Last modified: 2016-09-09
Abstract
In the science of digital processing of images, one of the research fields consists in utilizing the main mathematical operations of any digital signal processing system for which the entry is a figure, a series of images, videos, etc; the output of processing system may be an image or a set of characteristics or parameters related to image. According this definition, the scaling of an image refers to the processing of its dimensions meanwhile without changing the quality and resolution of this image.
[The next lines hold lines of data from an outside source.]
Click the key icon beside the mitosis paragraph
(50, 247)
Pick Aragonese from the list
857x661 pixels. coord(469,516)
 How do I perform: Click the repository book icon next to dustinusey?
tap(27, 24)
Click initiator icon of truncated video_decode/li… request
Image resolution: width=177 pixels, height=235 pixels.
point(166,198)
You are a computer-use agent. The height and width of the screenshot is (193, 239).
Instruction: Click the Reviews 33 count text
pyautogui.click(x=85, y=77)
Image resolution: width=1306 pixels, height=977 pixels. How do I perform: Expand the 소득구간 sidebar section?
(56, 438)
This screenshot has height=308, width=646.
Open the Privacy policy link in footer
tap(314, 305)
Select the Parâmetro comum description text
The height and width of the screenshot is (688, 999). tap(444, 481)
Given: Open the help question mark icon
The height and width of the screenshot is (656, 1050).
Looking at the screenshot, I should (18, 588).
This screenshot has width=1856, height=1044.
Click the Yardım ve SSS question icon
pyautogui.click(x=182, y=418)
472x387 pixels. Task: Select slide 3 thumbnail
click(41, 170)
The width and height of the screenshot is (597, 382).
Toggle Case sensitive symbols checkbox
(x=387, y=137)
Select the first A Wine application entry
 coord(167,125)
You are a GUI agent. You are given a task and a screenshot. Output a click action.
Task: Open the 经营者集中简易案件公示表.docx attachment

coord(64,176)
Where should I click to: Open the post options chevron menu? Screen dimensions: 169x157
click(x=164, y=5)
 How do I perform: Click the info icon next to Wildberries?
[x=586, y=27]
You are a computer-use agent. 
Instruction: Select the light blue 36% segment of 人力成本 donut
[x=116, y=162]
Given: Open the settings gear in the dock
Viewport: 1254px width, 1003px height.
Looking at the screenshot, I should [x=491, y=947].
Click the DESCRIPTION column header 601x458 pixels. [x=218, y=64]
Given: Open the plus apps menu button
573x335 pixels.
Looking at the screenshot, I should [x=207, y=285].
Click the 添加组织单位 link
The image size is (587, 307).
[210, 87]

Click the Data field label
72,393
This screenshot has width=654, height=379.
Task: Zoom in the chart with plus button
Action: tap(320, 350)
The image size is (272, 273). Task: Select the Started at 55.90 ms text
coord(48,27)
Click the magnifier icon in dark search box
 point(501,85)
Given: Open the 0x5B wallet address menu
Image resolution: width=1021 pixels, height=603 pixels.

In the mathematical analysis, the bi-cubic interpolation technique is an extension of the cubic interpolation of the data points in a two-dimensional environment. According to this technique, the mathematical surface is smoother than corresponding surfaces obtained through the other image escalation techniques such as bilinear interpolation or nearest-neighbor interpolation.
On the other hand, the bilinear interpolation method initially performs the functions of two variables (x and y p.sh) in a two-dimensional environment. The key idea is to perform the linear interpolation in a direction and then in another direction. Although each step is linear in the sampled values, the interpolation itself is not linear but quadratic.
In this paper we have demonstrated a comparative performance analysis between bilinear interpolation method with the default method used for simulations through Matlab. The default method used in Matlab to scale the image with changing the quality of the image is the bi-cubic interpolation method which, as it has been proven from the simulations, is pretty much time-consuming method especially for the high-quality images.
We have built a code in Matlab, which reads a certain image from the computer and through the two algorithms, bi-cubic one and the bilinear, shows the time in seconds needed to perform the scaling of the
images. Finally, we can observe the difference in time execution between the each of the two algorithms.